A Christmas Story for my Children and Grandchildren

By Georg Ebers

The wounded colonel, whom we were nursing back to health in our house, was not allowed to walk long, and in the after noon, after he had pottered about a little, he was obliged to rest in the comfortable old easy chair, which was known as grandfather's chair.

When twilight fell, our dear guest lighted the last of the three pipes, which the doctor permitted him to smoke every day, and made a sign to the children, which the young people obeyed gladly, for they loved to listen to his stories.

The convalescent was under orders not to talk for more than half an hour at a time, for his wounds were so severe that our experienced physician declared it to be contrary to the laws of nature and quite phenomenal that he should be among the living at all.

As for his stories, they had never failed to hold the attention of his audience; this was partly due to the fact that he usually had to break them off at the point where the interest had reached its climax. Moreover, the deep voice of the narrator was much gentler than one would have expected, after looking at the broad shouldered, heavy figure, and there lay in his suppressed, and often whispered tones a secret charm, which the children were not the only ones to feel; besides which his eyes produced their share of the profound impression, for every emotion that disturbed his easily excited soul found a reflection therein.

That the colonel openly preferred our six year old Hermy to his brothers and sisters was due to the circumstance that the child had once burst into tears at a look from the officer, which the latter employed to call the children to order, if they were inattentive, or exhibited signs of unbelief when he had not expected it. After this Hermy was so evidently his darling that there was no further chance for Hermy's younger sister, who had at first promised to be the favourite, and I shall never forget the soft, almost motherly, caressing tones that came from that grey bearded man with the large round head and strong face, when he sought to comfort the child.

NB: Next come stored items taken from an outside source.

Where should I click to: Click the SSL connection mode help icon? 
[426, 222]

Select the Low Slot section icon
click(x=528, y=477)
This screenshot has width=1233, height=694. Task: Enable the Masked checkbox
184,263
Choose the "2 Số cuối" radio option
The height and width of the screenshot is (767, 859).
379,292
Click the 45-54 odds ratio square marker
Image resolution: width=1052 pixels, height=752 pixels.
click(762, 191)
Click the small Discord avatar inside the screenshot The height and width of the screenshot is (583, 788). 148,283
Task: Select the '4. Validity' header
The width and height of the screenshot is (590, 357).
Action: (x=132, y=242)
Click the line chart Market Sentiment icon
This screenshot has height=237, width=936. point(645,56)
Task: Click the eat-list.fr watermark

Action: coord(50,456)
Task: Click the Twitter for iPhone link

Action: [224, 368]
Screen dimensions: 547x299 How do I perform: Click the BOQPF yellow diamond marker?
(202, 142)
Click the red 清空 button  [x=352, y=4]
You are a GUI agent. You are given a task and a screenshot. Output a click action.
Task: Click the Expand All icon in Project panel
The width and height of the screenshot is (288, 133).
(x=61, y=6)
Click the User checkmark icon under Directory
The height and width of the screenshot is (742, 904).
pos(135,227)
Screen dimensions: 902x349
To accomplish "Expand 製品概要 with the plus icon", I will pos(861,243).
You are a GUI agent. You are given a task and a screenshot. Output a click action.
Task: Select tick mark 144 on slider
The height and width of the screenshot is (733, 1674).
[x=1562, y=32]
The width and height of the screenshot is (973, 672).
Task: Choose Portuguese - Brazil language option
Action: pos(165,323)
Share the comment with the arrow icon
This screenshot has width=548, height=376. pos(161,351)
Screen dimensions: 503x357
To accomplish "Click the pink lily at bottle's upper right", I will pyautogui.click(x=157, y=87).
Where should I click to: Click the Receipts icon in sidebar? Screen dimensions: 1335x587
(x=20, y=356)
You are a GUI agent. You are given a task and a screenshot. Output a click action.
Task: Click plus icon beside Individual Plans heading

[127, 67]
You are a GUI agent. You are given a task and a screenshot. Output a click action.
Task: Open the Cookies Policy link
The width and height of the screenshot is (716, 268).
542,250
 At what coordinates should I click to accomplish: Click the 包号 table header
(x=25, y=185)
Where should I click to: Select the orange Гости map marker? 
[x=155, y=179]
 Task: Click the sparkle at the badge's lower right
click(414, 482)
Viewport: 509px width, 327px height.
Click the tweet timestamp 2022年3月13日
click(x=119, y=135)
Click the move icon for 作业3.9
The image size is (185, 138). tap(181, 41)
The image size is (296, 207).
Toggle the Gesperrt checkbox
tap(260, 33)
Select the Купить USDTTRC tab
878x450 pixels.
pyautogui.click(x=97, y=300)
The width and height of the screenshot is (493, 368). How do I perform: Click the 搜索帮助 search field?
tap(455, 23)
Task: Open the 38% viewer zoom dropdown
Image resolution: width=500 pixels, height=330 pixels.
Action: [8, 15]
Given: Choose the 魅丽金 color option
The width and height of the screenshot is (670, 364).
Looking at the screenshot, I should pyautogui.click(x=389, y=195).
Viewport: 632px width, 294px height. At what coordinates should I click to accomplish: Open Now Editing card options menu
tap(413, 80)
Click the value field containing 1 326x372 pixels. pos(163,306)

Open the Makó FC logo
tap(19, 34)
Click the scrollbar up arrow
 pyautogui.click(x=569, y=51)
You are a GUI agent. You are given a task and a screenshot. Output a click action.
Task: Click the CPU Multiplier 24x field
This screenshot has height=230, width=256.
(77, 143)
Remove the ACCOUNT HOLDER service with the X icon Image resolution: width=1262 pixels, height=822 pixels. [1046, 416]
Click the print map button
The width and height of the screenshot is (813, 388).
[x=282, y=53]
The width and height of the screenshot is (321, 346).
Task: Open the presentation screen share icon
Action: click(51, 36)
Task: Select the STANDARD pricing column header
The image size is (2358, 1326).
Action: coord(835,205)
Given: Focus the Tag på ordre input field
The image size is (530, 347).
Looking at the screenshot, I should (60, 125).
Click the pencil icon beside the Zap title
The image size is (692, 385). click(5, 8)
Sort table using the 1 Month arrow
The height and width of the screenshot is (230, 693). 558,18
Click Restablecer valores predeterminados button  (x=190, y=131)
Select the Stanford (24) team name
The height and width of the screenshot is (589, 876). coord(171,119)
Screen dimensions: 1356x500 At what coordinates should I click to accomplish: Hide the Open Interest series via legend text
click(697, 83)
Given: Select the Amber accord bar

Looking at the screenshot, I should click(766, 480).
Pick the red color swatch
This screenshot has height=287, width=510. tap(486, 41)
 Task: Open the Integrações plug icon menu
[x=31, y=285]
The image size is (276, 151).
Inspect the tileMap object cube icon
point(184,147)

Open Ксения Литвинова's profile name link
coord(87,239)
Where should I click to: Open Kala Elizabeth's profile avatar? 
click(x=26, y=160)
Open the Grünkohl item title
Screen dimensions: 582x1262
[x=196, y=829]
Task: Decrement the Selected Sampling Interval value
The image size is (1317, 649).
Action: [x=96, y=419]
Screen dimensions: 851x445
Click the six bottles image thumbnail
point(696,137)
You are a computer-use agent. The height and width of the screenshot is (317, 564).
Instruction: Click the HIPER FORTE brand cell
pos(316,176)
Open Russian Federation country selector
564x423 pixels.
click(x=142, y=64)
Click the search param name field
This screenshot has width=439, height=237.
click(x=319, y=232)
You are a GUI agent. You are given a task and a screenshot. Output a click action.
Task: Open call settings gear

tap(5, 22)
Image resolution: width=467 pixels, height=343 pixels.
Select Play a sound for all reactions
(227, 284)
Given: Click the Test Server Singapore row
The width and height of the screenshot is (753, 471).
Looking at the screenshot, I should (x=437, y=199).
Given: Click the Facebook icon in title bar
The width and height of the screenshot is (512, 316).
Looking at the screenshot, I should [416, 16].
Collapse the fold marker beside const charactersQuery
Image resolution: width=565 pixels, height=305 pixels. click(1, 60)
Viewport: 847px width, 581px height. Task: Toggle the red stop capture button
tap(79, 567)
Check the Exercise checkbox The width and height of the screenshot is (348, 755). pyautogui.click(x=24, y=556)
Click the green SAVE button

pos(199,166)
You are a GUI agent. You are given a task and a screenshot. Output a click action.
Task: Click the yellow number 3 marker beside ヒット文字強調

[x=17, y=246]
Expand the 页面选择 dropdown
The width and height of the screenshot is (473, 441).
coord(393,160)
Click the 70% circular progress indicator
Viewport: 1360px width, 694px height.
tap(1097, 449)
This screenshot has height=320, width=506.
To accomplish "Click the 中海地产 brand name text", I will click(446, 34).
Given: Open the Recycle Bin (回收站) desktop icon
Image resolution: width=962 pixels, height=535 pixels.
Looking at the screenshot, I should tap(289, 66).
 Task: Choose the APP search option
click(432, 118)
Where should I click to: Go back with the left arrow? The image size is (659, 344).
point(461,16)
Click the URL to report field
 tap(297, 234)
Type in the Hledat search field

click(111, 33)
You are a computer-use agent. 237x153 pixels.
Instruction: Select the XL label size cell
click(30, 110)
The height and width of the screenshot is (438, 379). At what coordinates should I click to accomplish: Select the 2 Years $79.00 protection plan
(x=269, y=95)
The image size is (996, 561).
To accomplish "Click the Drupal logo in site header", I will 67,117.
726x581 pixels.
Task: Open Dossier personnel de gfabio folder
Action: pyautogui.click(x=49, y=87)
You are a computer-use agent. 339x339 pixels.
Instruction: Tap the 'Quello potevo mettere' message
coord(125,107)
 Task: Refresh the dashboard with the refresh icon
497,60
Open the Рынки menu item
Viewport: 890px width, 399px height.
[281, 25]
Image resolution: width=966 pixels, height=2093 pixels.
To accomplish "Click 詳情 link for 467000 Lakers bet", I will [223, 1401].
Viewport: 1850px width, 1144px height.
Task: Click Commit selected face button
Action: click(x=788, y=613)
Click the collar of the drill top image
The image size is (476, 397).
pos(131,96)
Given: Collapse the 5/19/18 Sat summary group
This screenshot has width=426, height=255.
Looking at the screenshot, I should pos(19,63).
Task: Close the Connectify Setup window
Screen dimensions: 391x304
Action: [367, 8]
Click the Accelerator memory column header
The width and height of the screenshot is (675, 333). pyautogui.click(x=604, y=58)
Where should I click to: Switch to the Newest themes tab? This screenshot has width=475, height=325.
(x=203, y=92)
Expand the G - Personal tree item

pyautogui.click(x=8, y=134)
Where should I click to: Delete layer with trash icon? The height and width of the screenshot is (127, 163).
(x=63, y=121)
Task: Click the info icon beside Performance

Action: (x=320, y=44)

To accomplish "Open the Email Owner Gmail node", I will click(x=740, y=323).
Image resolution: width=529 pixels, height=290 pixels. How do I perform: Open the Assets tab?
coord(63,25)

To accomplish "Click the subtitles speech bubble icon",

It was remarkable to see how easily this man, who was accustomed to obedience, and famous for his bravery and keen energy, could become a child among children. He had lost a beloved wife, a little son, about Hermy's age, and a young daughter, and no doubt our numerous family reminded him of these departed ones. As for his tales, he separated them into distinct categories. Some of them he began with the words: "Here I am," and then he held himself strictly to the truth. Others began: "Once upon a time." While the former were drawn mostly from his own full and eventful life, the latter were fairy stories, pure and simple, sometimes already well known, sometimes made up, wherein fairies, ghosts, elves, gnomes, goblins and dragons, will o' the wisps, nixies, kelpies and dwarfs disported themselves.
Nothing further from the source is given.